Nat Turner and the necessity of being appalled.

In Kyle Baker’s preface to Nat Turner he said that he chose the story for a graphic novel because of how the story contained so many images. I remember being horrified at that statement—sure, it has compelling images, but such terrible ones! It was after beginning to read the story that I saw how right Baker was. Hearing the story of Nat Turner, which I knew before picking up the book, was nothing compared to seeing the images represented in a graphic novel. True, the images were horrifying—and as they should be.

I won’t bemoan how desensitized our culture has become to violence—I know that for me and most others this isn’t a function of insufficient empathy but the only way to make it through the day. All the same, I think its useful for there to be art to resensitize us from time to time. I don’t think it does us as a population much good to drown ourselves in despair over the atrocities of the present and past, but I think we would fare much worse if we did not have visceral, painful reminders from time to time. I liked Nat Turner for that reason.

Baker didn’t shy away from portraying the reality of the Turner rebellion’s victims—white children were murdered too. As uncomfortable and as appalled as I was by this fact, it made me think about race relations in a way I hadn’t before. This term we’ve read and discussed how readers write a text against the text or “ghost chapters.” Despite the very few words used in Nat Turner, I knew it was a narrative because I found myself questioning it in this same way. Why would Turner and his followers kill white children, even infants? I found myself answering “well, because they will grow up and be slave owners too.” That answer brought this story into focus in a powerful way and left me unable to settle on any one interpretation of Turner’s actions from a moral standpoint. For a historical tale, that seems proof of success to me.

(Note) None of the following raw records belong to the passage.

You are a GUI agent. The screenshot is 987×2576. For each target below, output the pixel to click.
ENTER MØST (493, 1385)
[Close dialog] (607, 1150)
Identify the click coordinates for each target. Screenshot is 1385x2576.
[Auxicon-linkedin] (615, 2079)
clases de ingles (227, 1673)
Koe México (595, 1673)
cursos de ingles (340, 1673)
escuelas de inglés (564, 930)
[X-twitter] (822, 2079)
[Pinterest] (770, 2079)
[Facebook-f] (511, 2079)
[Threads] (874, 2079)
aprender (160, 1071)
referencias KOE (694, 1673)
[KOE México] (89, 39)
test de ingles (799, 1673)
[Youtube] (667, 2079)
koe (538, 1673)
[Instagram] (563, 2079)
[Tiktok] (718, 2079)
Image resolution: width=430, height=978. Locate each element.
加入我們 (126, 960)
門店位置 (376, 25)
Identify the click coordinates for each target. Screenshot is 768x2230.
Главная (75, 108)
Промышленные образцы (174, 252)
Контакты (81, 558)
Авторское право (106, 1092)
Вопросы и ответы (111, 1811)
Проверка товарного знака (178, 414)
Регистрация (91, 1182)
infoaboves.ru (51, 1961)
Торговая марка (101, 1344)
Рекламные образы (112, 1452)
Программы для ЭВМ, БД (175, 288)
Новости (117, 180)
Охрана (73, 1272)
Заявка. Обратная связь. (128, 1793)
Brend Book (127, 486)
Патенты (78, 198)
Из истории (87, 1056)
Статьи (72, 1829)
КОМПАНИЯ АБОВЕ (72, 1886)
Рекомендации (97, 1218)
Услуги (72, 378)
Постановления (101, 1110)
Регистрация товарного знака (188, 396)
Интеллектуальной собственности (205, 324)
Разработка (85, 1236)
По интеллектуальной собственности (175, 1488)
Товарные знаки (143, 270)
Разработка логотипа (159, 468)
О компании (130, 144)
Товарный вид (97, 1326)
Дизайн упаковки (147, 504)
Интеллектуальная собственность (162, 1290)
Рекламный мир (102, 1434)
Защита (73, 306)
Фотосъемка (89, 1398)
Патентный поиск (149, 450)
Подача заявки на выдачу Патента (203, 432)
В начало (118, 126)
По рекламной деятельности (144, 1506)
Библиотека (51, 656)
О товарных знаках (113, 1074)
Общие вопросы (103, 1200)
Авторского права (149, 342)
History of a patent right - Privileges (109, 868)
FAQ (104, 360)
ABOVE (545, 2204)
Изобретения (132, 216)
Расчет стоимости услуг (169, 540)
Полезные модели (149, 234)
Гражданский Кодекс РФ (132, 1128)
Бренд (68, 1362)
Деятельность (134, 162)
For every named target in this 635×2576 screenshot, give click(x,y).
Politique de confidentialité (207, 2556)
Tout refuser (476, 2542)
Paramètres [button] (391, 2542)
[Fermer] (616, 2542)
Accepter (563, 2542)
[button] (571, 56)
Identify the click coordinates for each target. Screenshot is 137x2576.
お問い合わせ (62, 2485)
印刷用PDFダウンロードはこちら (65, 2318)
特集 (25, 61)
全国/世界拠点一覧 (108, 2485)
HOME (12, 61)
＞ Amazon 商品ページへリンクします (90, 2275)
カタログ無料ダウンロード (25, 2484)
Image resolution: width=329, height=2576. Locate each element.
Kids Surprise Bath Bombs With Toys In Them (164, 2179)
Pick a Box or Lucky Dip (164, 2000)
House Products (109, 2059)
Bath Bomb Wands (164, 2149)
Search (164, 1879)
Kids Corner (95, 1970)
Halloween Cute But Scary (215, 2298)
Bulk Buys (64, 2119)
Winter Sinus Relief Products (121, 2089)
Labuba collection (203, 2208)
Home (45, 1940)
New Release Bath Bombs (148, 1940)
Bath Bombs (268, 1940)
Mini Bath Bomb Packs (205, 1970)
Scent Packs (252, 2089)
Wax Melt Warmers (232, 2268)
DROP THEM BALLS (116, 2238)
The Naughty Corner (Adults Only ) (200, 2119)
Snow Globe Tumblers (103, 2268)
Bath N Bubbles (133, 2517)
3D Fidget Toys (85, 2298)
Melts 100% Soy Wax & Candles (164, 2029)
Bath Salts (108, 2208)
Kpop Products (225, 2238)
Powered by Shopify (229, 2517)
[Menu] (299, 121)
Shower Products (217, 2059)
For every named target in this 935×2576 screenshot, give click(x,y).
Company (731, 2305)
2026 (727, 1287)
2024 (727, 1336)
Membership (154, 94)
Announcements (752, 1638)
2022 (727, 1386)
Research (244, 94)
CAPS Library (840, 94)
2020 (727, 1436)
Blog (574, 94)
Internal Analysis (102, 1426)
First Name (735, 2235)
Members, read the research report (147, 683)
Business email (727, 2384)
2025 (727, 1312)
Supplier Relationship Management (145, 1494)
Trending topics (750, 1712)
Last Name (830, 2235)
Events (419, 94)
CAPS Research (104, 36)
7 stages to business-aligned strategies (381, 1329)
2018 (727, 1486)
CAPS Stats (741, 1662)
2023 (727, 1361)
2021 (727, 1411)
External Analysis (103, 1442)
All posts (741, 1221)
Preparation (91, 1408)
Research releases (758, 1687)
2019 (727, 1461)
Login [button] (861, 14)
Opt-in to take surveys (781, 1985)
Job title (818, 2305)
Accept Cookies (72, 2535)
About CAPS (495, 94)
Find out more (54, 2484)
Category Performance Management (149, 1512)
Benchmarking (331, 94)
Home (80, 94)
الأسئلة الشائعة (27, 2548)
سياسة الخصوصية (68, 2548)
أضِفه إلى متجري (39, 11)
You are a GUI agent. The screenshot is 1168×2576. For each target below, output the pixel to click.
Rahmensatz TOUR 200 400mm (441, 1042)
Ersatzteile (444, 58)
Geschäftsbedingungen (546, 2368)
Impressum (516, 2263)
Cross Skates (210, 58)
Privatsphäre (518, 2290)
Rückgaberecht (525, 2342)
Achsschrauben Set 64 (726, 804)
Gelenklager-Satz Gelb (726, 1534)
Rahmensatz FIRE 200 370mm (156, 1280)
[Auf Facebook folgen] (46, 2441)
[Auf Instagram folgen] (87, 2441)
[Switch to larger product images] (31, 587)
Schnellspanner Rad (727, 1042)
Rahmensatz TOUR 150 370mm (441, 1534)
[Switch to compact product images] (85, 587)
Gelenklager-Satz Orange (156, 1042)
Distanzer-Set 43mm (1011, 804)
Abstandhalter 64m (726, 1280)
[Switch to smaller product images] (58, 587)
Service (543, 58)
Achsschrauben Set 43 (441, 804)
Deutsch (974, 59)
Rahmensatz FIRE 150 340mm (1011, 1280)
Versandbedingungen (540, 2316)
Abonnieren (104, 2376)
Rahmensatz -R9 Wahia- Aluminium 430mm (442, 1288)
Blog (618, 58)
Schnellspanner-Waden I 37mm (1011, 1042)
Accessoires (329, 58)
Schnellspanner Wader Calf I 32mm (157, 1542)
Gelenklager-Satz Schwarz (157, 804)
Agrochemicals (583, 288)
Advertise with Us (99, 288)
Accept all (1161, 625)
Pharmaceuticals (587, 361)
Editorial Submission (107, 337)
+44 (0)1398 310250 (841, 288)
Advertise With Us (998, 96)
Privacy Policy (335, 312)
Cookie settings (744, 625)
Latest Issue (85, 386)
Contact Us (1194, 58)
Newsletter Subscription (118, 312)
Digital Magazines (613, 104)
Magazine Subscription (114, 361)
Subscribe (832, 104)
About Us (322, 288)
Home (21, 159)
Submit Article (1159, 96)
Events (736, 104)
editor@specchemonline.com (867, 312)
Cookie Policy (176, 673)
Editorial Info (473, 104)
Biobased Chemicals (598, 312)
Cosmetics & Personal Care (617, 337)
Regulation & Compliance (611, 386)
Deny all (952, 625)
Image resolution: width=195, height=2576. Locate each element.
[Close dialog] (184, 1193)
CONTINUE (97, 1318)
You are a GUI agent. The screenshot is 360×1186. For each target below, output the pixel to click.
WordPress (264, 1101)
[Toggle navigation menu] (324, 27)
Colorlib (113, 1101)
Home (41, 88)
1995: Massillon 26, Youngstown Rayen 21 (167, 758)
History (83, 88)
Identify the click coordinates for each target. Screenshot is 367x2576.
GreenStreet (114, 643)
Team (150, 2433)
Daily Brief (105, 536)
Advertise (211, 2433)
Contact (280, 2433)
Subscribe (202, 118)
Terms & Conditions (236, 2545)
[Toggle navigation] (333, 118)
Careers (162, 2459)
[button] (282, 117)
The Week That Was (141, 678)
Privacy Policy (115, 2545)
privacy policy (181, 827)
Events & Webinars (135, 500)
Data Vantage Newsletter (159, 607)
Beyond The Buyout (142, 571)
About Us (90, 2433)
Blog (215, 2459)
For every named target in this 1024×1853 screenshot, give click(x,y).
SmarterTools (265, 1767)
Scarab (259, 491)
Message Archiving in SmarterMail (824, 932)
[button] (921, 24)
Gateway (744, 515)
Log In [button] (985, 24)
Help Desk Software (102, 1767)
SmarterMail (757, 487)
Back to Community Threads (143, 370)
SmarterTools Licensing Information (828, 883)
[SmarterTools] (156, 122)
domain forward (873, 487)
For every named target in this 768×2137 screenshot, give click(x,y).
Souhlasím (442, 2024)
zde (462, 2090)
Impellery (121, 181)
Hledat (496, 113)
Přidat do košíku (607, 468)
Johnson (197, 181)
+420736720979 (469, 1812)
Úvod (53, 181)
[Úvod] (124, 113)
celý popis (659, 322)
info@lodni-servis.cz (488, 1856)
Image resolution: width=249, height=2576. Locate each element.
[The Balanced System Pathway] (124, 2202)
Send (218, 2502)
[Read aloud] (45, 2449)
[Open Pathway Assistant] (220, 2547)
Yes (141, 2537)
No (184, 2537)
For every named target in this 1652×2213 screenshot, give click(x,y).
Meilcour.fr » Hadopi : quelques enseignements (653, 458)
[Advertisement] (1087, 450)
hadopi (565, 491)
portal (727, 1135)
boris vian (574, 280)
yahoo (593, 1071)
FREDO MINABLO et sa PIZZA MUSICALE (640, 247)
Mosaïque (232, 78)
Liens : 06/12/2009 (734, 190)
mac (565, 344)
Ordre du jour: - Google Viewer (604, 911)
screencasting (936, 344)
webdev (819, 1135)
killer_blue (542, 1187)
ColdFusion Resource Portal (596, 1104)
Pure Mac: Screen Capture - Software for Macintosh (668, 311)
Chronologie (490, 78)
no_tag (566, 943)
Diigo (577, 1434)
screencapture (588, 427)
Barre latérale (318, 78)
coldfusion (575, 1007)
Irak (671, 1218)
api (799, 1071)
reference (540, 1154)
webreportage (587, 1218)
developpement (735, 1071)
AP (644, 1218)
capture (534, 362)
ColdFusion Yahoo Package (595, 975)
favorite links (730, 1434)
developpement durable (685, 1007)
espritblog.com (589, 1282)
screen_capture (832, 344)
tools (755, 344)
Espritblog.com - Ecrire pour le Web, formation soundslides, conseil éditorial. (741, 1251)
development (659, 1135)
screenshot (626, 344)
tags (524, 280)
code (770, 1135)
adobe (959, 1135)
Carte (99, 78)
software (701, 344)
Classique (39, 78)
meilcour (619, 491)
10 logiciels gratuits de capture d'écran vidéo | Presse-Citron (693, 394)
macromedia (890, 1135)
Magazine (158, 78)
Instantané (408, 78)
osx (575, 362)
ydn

Much of what we read in the McCloud selections on comics was already familiar to me as someone acquainted with how comics are written. The most interesting part of these pieces was how it addressed the use of silent panels. McCloud said that these panels can make time seem to stretch on indefinitely and that it can make the image even more haunting to the reader. I found this especially true of Nat Turner. Days later, I’m unable to get the image of the infant from the beginning out of my head. Several hands stretch out to the African baby as it falls through the air. This image was disturbing and powerful in a way that I doubt words could have enhanced.